Ristic said that researchers would not fully know all the risks of GE crops until well into the future. However, he also pointed out that some GE crops, such as Bt corn, were formulated to help reduce the use of pesticides, and pesticides also pose a great threat to wildlife.
Opponents of GE crops say that is it likely, however, that the reduction of pesticide use may not be significant enough to justify introducing GE crops into the ecosystem.
"The same amount of chemicals are being used in genetically modified crops," said Borders. "But less harmful chemicals are being used."
Schapiro's report in The Nation exposed a threat to farmers without GE crops in their fields because engineered genes may not stay where they are put.
This problem was recently discovered in south of the U.S. border.
In 1998, the Mexican government outlawed the planting of GE corn to protect the genetic diversity of the crop that is the country's most important food supply.
Nevertheless, GE corn has been discovered in Mexico.
Diversity of crops is needed to cope with unpredictable circumstances, such as climate changes and plant diseases, so that if one species does not survive or produce well, another will.
Due to corn's free-floating means of insemination, it is thought that GE genes may have simply drifted across fields and borders. That has many people concerned. Schapiro also reported a claim made by The American Corn Growers, which represents producers in 28 states. According to that organization, U.S. corn growers have already lost more than $814 million in foreign sales over the past five years as a result of restrictions on genetically modified food imports imposed by Europe, Japan and other world buyers.
The number doesn't account for the depressed prices farmers now receive for their corn because of an oversupply of unexported corn on the domestic market.
"The chemical industry has gone from a $10 million industry to $5 million because of the new technology which requires a decreased use of pesticides," Borders said.
"Unintended" bioengineering has also affected those farmers in the United States who choose to grow food organically.
An organic farmer in Iowa recently lost her organic certification, cutting her profits in half. She lives in an area of Iowa that is surrounded by GE crops.
Ethical issues also arise because, in contrast with traditional crossbreeding, GE crops may contain genes from animals.
Today, the Food and Drug Administration reports that the shelves of nearly every American supermarket are lined with foods that have been
genetically modified to some degree, whether it's by hybridization or by bioengineering.
Foods are not only directly affected, but also may be indirectly as well; a majority of the chicken, beef and pork consumers buy feed on GE crops.
Currently, the FDA does not require companies to label products as being genetically modified.
At this point, consumers only have a partial idea of what they are getting at the supermarket, but several consumer groups may change this in the future as they push for the labeling of foods made from GE crops.

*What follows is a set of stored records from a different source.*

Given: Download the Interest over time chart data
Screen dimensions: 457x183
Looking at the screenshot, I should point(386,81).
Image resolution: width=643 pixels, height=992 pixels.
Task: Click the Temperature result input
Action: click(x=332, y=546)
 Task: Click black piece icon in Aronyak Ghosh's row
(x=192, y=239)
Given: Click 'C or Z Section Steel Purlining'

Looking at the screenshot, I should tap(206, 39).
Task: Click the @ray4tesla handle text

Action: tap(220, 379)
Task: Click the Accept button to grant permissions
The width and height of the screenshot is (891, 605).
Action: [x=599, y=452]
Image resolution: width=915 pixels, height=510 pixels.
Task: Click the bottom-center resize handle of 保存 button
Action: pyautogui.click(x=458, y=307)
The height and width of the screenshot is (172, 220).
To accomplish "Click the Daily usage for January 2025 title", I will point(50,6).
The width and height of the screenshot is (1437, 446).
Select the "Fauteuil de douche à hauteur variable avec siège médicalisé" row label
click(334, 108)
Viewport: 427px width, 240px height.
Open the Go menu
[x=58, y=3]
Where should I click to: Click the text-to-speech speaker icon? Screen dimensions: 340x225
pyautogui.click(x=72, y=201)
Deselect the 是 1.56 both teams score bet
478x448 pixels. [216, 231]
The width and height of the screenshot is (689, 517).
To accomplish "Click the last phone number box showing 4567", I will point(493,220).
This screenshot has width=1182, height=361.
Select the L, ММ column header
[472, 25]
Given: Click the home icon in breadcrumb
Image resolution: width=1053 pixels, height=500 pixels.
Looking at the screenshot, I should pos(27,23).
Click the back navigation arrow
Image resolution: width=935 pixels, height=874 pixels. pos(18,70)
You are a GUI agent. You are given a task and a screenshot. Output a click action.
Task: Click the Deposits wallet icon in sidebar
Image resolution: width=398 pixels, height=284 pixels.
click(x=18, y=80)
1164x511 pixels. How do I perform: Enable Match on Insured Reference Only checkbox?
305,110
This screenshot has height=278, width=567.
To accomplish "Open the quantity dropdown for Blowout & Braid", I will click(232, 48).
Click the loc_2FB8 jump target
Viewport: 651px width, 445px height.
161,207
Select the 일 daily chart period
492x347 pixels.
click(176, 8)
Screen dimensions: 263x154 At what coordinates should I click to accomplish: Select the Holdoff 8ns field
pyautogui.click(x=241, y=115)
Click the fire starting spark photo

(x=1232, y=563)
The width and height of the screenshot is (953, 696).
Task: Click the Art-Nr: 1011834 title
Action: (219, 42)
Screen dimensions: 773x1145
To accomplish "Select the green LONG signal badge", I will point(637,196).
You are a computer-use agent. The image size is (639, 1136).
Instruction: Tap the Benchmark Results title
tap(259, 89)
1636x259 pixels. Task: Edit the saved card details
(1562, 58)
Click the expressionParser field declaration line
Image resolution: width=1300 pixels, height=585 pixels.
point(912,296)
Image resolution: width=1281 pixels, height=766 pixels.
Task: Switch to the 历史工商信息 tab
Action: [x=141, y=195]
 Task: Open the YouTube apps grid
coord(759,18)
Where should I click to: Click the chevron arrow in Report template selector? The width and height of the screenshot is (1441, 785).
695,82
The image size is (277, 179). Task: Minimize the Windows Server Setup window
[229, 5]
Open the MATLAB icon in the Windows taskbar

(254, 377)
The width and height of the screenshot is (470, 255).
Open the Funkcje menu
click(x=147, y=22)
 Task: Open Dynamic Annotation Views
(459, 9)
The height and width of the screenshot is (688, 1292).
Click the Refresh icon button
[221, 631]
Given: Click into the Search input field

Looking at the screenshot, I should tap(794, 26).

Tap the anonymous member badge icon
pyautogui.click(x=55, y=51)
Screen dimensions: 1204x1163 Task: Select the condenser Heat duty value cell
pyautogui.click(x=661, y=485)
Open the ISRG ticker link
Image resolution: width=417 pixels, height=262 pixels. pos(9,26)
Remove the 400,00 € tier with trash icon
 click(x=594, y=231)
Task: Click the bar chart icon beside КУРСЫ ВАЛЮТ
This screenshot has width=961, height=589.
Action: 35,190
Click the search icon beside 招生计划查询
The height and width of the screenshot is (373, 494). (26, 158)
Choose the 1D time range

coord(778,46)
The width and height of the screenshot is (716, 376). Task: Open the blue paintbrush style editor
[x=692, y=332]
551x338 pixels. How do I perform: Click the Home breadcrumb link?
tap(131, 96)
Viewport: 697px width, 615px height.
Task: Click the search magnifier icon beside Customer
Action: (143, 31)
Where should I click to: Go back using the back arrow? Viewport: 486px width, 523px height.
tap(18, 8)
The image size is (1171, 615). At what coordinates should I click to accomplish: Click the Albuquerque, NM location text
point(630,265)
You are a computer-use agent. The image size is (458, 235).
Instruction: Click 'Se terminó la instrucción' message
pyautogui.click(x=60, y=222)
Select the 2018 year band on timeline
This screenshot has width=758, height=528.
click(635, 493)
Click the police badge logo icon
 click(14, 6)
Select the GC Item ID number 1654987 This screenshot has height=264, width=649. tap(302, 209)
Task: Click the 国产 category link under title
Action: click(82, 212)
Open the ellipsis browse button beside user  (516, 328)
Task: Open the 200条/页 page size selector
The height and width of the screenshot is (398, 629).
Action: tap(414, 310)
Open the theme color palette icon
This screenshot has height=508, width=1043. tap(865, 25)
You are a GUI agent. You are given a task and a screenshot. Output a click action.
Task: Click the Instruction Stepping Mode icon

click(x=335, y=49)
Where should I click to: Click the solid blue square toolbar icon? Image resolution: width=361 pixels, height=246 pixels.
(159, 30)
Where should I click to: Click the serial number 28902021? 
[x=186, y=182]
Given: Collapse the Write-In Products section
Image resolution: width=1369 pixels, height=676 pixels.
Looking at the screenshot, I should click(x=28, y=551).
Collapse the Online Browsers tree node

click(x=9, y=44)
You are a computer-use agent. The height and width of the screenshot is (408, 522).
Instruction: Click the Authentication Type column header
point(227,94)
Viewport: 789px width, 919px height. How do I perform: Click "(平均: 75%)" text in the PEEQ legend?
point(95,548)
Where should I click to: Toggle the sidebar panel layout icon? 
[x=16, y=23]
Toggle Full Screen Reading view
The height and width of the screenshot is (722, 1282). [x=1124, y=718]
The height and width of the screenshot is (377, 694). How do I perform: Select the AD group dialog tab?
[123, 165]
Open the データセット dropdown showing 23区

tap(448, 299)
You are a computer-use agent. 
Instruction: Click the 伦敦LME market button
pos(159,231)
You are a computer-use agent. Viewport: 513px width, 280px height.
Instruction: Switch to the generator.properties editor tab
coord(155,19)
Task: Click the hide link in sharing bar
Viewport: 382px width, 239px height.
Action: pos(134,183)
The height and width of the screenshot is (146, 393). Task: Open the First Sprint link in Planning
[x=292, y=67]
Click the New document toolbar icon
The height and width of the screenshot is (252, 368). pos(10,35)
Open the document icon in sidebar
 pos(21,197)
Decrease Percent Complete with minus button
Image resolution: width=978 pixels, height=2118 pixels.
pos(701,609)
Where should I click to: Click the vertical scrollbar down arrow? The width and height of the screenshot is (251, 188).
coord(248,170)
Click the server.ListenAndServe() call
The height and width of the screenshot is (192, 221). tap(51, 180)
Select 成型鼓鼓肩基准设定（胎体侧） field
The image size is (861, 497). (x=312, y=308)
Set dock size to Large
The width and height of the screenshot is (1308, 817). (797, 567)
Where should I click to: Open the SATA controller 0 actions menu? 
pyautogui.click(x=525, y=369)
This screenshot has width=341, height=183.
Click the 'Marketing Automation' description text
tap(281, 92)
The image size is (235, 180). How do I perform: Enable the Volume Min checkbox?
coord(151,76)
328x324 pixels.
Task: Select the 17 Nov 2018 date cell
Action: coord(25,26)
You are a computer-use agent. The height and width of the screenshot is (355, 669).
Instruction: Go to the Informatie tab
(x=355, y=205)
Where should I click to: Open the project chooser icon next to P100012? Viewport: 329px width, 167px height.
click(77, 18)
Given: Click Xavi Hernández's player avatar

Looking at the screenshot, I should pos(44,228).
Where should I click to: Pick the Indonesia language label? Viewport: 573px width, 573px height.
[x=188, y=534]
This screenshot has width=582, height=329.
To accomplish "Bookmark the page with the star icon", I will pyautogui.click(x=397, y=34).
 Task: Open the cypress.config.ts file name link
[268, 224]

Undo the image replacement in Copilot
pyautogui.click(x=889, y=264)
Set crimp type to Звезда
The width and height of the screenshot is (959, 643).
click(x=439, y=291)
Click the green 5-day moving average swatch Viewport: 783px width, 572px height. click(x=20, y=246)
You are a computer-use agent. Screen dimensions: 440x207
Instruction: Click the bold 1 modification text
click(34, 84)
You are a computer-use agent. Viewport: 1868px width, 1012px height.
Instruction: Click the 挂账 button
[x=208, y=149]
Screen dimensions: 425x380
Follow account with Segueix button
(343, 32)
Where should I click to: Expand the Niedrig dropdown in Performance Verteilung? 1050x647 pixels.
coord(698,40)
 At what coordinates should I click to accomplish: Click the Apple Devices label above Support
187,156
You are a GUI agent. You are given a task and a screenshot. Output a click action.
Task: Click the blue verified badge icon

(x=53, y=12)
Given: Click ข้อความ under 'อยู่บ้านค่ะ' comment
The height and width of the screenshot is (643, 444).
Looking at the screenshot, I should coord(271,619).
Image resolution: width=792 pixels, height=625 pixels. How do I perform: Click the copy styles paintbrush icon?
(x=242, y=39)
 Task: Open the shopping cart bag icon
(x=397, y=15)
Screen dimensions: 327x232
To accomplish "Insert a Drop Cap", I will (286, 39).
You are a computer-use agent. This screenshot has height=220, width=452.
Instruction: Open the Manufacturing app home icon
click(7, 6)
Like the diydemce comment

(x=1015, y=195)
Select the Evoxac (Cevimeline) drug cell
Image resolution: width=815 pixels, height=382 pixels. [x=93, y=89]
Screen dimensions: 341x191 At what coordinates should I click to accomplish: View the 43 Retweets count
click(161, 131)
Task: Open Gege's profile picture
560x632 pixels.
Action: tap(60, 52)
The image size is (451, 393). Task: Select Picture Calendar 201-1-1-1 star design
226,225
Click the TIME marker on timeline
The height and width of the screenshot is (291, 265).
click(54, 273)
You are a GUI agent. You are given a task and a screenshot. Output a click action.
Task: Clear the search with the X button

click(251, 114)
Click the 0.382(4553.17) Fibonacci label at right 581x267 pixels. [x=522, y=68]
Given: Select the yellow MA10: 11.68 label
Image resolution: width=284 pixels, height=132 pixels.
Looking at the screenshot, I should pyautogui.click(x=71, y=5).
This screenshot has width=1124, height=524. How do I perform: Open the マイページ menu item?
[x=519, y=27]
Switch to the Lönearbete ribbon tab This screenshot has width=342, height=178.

In 2001, a FDA consumer report said, "The FDA has reviewed all the new bioengineered foods brought to market and has found no reason to believe they could pose a health threat."
Nevertheless, because the long-term effects are yet to be known, there are still health concerns about bioengineered foods.
Ristic points out that there is also a great deal of politics involved.
"Whenever I receive a study concerning GE crops, I always consider the source," said Ristic. Results of studies may reflect the interests of whomever advocated it.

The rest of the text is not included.